Evaluating a new automotive CRM requires a long checklist, and security features are one of the most important line items you should check off. Auto dealerships are under constant threat from cyberattacks. Automotive News reports that, on an average day, 143 viruses and 84 malicious spam emails are blocked by technology on a dealership’s network.

Why does the industry have a big target on its back? Dealers hold a lot of customer data, and many run their businesses on outdated technology. According to a survey from Total Dealer Compliance, only 30% of dealers employ IT personnel who have completed computer security training or certifications. With the average dealer group having 20 vendors or more with access to internal systems, things can go wrong quickly.
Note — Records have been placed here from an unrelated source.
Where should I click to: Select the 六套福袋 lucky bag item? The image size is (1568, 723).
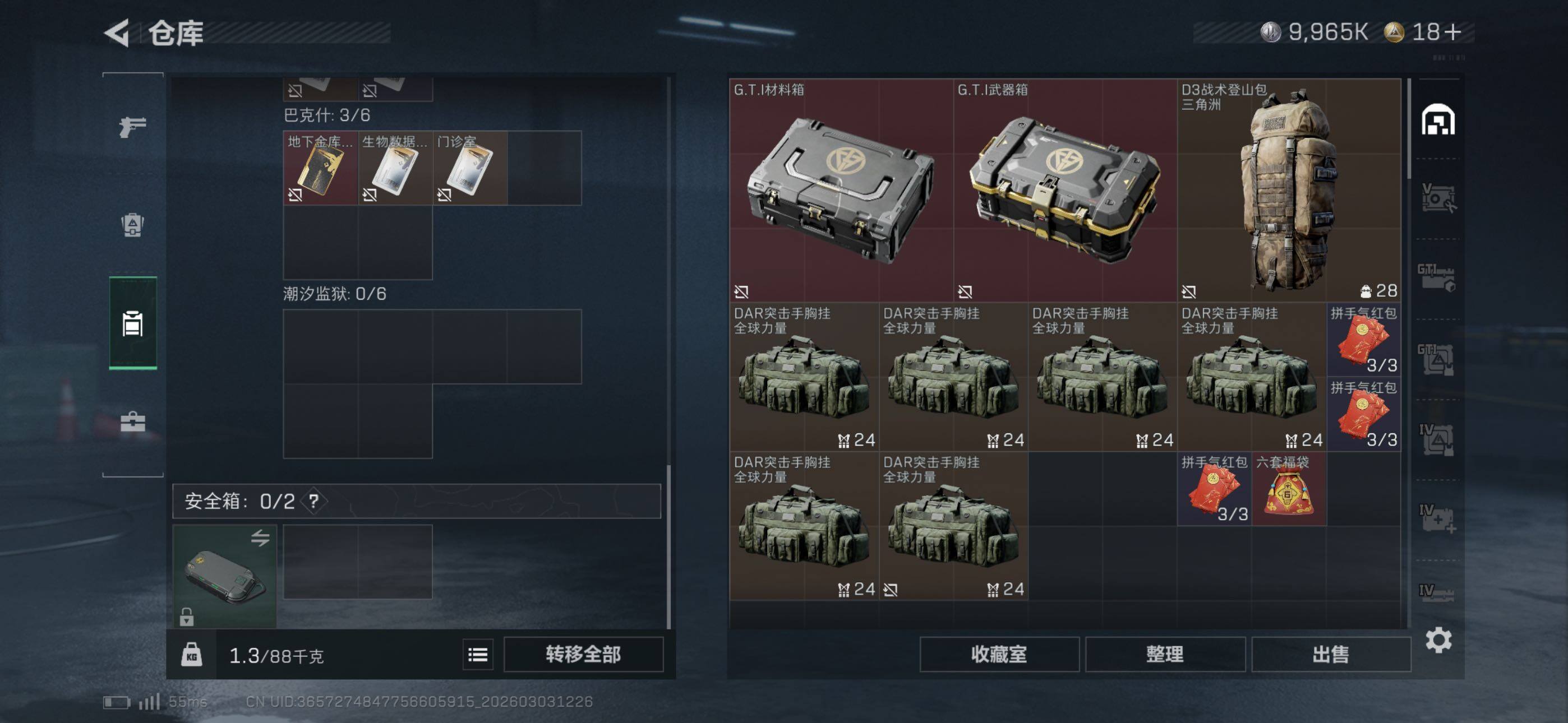(1289, 489)
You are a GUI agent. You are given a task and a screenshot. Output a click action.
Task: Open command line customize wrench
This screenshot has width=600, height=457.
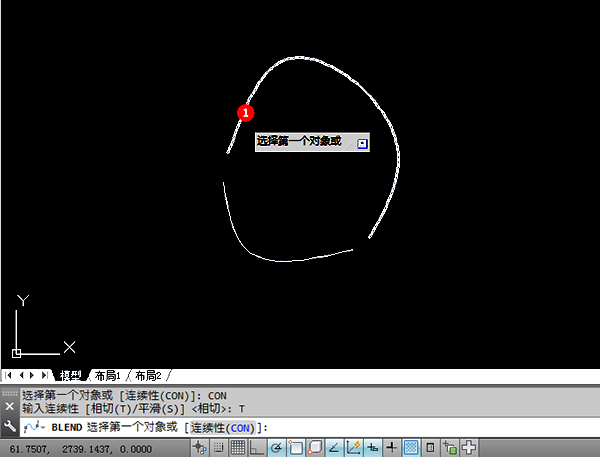(x=10, y=426)
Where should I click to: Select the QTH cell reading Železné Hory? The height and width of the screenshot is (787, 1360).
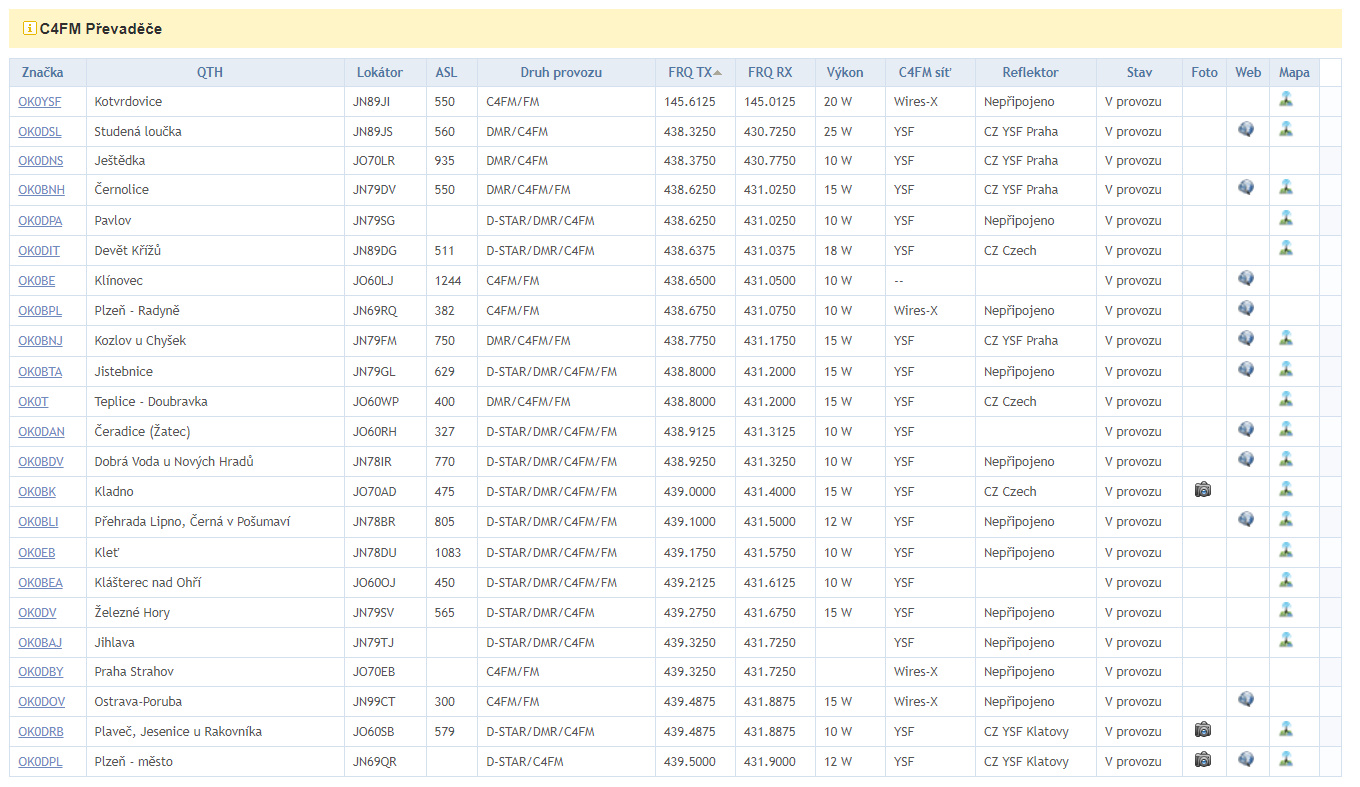132,613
Beefing up internal processes, training employees to spot phishing techniques and hiring professional IT staff are all essential to keep your data and systems safe. So is selecting a system with security in mind. That brings us back to evaluating a new CRM system.
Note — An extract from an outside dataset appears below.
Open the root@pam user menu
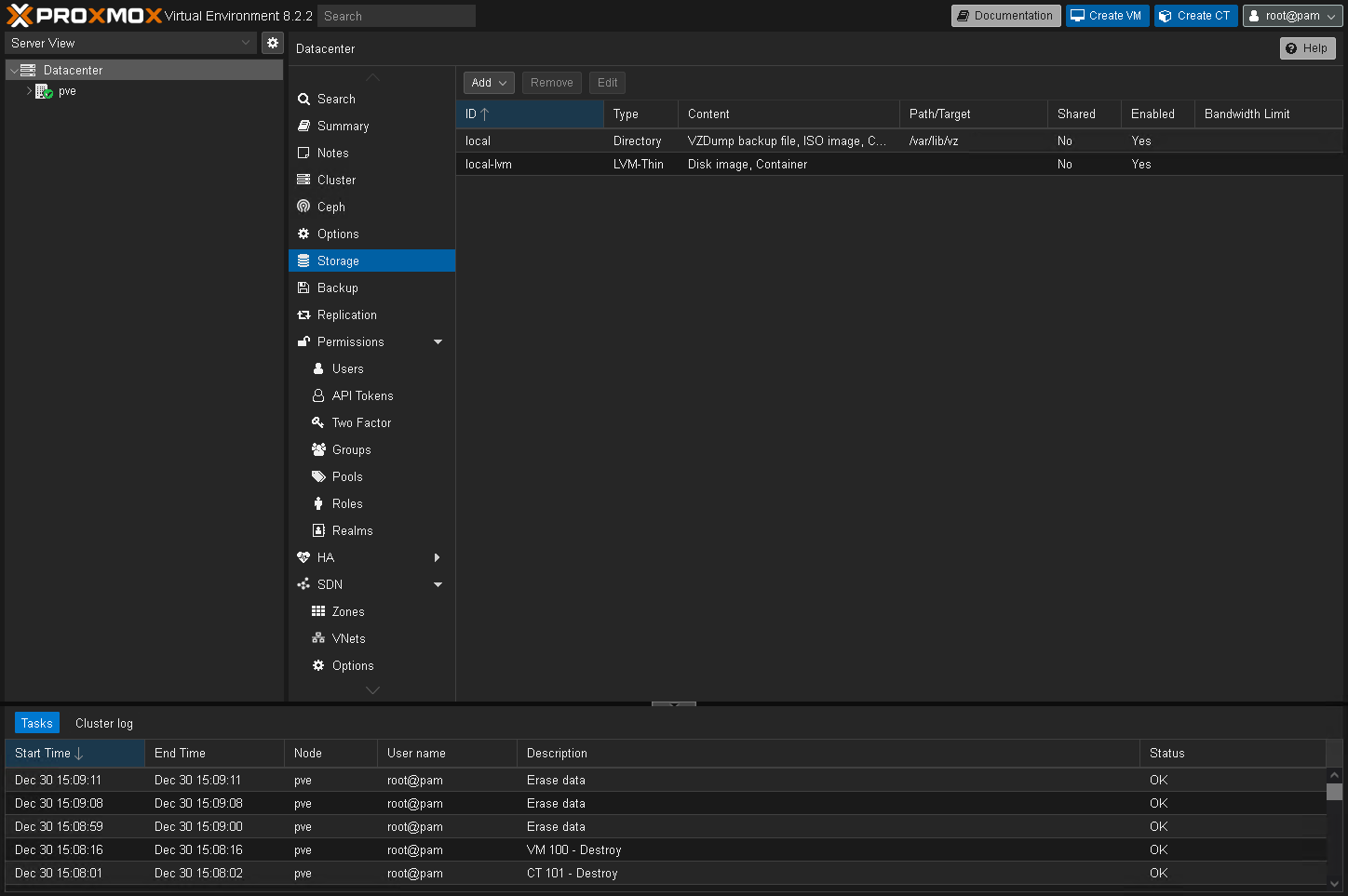This screenshot has height=896, width=1348. point(1292,16)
Due diligence is a must before selecting a new provider. Look for the following features in any system:

1 Encryption

Encryption makes sure your data can’t be read even if someone outside your dealership sees it. The data is scrambled and then coded so it can only be deciphered with the right password. If you’re using any third-party marketing vendors, you’re going to have to share your data. Data in transit is vulnerable, and encryption keeps that data safe. The ability to encrypt data should be standard with any CRM, so make sure any system you’re evaluating has this feature before moving forward.

2 Authentication

Authenticating a person’s credentials with a password before revealing data is a standard process. Some CRM systems may use biometric passwords, like fingerprints or voice patterns, to make information even more secure.

3 Password Policy

We all know that person who uses “password” or “1234” to access email or their phone. It may seem silly to say, but this is a really bad idea. You don’t want a CRM that lets employees get away with lazy passwords. You need a system that knows this flaw and forces users to create passwords using a few rules, such as having more than six characters and including digits and/or symbols.

4 Data Backups

A CRM provider should be able to tell you the process to store data and ensure data safety. A best practice is to store data in several data centers. If a server in one center fails, the processing is switched to a replica server in another data center with minimal service interruptions. A provider should also maintain daily and even hourly backups for each data store and maintain these backups in different geographic regions to protect against regional disasters.

5 Vendor Access

It’s standard for a CRM provider to restrict access to only those third-party providers that you approve. However, a provider won’t kick out vendors that you no longer use. Every six months, pull a list of vendors who do and do not need access. Until you delete a vendor’s feed, that vendor may still have access to your CRM and can retrieve and sell data.

CRM security risks could threaten your dealership and leave you exposed to legal threats if negligence exists. It pays to carefully examine how a provider will protect your data and your dealership from a breach before you sign on the dotted line.